### What is required
Filter these entries so that only lines with the word "chart" remain.

### Record extracts
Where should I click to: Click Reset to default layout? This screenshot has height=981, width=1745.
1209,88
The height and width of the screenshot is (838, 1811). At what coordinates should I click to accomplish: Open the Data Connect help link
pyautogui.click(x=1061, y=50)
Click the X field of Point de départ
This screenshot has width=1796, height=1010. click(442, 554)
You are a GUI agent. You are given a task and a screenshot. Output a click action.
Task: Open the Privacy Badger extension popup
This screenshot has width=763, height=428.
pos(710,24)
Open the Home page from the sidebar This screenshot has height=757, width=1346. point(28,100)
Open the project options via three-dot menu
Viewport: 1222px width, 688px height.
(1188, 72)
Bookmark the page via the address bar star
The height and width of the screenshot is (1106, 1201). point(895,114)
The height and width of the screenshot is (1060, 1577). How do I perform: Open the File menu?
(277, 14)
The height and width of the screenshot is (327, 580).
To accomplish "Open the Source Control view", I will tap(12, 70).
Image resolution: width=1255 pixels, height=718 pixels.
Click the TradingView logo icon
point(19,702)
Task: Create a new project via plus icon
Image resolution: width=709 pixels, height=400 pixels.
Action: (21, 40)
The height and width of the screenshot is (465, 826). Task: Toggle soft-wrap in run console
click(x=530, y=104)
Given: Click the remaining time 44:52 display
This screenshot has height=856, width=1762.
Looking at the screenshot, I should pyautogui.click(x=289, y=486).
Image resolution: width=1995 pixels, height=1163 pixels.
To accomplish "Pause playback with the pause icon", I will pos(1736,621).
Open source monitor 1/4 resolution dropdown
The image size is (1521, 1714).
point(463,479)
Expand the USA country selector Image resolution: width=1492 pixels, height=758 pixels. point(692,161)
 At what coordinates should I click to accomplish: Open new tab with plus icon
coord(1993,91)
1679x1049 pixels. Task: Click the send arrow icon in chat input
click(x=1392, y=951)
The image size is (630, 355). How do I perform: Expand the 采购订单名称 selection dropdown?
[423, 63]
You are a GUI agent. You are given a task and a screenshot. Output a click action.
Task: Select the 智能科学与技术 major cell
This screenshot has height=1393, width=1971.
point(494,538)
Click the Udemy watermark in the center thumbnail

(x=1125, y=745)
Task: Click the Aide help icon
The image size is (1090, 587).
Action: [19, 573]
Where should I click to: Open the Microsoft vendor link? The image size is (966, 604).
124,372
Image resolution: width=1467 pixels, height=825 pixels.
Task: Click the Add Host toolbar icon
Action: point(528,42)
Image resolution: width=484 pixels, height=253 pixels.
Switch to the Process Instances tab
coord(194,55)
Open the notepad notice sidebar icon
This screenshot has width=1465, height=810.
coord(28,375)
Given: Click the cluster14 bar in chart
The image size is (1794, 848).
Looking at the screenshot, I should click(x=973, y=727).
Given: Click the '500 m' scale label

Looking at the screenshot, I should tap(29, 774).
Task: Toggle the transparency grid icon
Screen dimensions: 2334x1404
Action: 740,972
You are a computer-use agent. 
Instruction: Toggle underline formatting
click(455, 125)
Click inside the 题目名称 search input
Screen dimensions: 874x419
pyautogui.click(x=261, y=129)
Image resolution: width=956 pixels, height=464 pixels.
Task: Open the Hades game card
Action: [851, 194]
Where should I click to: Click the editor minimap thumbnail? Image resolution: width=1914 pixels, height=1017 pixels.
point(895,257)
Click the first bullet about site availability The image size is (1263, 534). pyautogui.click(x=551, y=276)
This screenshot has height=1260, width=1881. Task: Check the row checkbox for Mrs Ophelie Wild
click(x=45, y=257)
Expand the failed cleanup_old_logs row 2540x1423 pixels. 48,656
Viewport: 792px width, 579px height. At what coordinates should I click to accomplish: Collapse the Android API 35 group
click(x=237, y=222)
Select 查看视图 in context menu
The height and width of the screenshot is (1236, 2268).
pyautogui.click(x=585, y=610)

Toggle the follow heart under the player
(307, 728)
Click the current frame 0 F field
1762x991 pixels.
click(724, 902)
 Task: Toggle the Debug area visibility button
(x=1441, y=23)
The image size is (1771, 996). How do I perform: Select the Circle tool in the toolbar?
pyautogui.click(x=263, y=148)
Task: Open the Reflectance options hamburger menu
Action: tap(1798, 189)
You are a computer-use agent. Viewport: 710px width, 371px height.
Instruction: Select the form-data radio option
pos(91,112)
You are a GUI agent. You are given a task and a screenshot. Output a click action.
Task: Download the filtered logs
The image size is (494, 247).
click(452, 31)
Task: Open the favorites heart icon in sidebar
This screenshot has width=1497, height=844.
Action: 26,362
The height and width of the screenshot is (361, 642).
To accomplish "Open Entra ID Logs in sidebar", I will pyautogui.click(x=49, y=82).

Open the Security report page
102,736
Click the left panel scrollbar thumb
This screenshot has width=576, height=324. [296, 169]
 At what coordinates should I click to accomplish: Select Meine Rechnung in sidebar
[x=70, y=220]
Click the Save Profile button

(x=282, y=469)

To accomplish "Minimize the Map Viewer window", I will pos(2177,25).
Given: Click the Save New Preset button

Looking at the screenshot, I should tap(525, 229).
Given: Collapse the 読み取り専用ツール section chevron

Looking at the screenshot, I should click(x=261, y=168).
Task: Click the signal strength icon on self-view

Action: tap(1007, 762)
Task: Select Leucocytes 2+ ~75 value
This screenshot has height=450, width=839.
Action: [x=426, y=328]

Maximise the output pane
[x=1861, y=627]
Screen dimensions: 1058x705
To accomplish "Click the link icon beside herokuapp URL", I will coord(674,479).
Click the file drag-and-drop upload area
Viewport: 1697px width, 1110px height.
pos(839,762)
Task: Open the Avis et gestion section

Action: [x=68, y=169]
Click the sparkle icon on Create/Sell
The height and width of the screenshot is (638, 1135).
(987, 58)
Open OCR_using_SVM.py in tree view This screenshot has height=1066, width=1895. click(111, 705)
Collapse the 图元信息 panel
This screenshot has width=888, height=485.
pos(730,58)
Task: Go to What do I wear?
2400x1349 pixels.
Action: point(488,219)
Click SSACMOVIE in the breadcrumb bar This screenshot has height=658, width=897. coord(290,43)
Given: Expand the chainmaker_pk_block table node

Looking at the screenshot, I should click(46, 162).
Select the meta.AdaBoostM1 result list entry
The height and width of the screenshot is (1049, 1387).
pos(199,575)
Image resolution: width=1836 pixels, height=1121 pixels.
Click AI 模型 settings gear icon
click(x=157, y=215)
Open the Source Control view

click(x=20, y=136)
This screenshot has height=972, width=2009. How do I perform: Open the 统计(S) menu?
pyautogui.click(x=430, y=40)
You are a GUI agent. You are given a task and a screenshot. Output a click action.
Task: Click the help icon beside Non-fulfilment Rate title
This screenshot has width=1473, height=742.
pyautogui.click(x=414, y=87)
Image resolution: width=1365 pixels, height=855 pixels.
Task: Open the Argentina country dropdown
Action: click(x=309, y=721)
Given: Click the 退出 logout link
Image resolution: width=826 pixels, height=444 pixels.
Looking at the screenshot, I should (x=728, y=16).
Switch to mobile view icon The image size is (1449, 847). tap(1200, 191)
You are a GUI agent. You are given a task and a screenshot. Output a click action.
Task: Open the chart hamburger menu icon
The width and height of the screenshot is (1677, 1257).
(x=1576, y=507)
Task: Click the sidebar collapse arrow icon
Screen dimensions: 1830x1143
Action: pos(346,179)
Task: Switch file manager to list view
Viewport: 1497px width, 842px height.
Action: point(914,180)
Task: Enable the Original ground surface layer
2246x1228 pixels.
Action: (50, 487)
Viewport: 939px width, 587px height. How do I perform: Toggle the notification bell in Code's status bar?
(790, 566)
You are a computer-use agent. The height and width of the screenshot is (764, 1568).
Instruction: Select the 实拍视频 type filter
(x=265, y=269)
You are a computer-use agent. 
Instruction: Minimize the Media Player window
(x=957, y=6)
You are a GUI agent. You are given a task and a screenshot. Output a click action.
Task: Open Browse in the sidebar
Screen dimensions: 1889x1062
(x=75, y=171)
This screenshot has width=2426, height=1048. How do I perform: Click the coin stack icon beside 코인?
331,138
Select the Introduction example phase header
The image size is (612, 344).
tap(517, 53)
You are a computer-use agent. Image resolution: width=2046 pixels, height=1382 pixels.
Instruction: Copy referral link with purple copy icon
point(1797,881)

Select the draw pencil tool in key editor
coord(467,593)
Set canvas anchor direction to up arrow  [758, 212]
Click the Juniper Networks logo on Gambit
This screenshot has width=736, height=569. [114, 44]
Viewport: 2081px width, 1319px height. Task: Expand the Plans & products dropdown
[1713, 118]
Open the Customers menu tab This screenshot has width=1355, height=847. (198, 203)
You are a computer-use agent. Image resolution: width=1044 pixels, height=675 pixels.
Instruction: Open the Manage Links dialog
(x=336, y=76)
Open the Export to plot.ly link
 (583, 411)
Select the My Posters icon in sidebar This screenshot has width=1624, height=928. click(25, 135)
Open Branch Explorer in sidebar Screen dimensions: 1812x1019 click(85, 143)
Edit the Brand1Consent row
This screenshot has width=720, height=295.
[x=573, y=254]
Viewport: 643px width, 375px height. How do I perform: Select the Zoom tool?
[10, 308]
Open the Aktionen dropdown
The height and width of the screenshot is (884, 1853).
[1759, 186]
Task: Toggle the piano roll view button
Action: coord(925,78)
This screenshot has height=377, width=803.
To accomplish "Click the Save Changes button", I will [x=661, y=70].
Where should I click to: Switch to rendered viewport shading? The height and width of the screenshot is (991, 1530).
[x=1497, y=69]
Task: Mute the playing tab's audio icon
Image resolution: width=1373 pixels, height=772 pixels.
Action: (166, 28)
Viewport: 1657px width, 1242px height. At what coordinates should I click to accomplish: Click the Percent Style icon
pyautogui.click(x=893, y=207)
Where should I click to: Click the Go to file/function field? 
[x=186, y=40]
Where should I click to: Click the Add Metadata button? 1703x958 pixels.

### Solution
Given: Click the cluster14 bar in chart
Task: Open the chart hamburger menu icon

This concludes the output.